Children's advocates say that kids often are not sophisticated enough to tell the difference between ads and regular programming. YouTube was listening and is now offering parents a way to avoid ads entirely.
The Google-owned company has announced that it is combining YouTube Kids and YouTube Red, which is the paid subscription service that takes the ads away from YouTube videos for $10 a month. The membership also allows subscribers to watch content offline and to stream music.
Davey Alba, writing for Wired, says Malik Ducard, head of content for YouTube Kids, promoted the idea that it gives parents more options:
"We've been trying to keenly listen to the community and make sure parents are in the driver's seat. The core driving factor really is choice."
The company has plans to create more parental controls for the YouTube Kids app, such as giving parents the ability to include or eliminate specific channels and videos.
It makes sense that the company wants parents to be happy; in a year-and-a-half, YouTube Kids has exceeded over 10 billion video views. In the iOS and Android app stores, it is one of the top five kids' apps.
Still, critics say the company continues to mix product placement-type ads into YouTube videos, such as hundreds of promotions for junk food. The new paid version has come under attack as well for discriminating against users from low-income families.
Jeff Chester, executive director of the Center for Digital Democracy, says:
"All this calls out for is safeguards for young people that address all platforms, regardless of the device and regardless of application."
Ducard explained that the reason it took some time for the company to build the connection between YouTube Kids and YouTube Red was that it was important to make the incorporation in the right way. The goal was giving parents the control that they wanted, reports Saba Hamedy for Mashable.
The value of the feature that comes with Red that allows videos to be seen offline, writes Christian de Looper for Digital Trends, is that parents can download a few videos for kids to watch on a long car drive. The membership also allows parents to play kids' tunes in the background while still using Google Maps, for example.
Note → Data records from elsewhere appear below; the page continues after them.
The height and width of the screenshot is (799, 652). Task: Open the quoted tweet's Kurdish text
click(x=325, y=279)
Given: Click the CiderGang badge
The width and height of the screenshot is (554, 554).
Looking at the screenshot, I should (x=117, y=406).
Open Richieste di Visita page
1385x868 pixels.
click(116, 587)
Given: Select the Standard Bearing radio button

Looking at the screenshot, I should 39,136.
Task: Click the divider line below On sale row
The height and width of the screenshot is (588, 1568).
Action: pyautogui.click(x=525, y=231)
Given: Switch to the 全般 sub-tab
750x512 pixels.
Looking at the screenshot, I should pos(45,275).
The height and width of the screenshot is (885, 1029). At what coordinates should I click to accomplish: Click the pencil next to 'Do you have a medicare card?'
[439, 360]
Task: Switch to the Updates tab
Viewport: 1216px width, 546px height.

A report from The Verge found that YouTube Red subscriptions represent approximately 4-5% of the income that is made by YouTube content creators.
TechTimes' Lauren Keating reports that many parents are already members of YouTube Red without even knowing it. Google Play Music patrons also get a free subscription to YouTube Red.
When a parent signs up for YouTube Red or takes part in its 30-day free trial, they can download YouTube Kids and enter their YouTube Red account data from the parental controls portal to access the new features.